# Exercise directions
The pictures get left out, but everything else in the listing below must be duplicated exactly.

# Supplied material

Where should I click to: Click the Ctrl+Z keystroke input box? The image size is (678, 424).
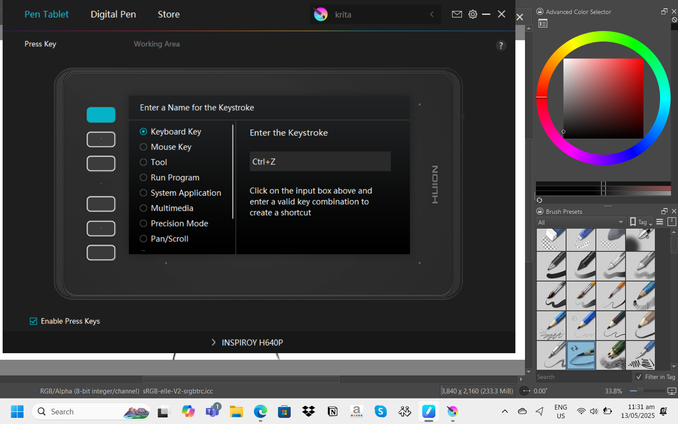click(320, 162)
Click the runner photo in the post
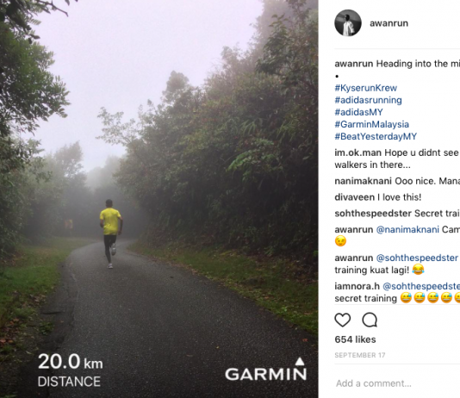The height and width of the screenshot is (398, 460). (x=159, y=199)
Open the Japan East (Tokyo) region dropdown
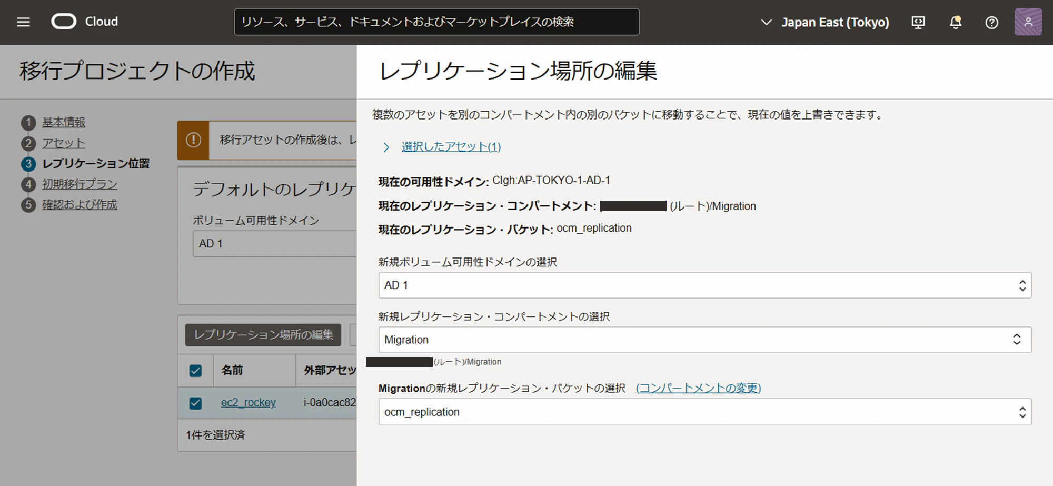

# Worked solution
Where should I click to: Click the Ctrl+Z keystroke input box? The image size is (678, 424).
click(320, 162)
Click the runner photo in the post
The height and width of the screenshot is (398, 460). (x=159, y=199)
Open the Japan East (Tokyo) region dropdown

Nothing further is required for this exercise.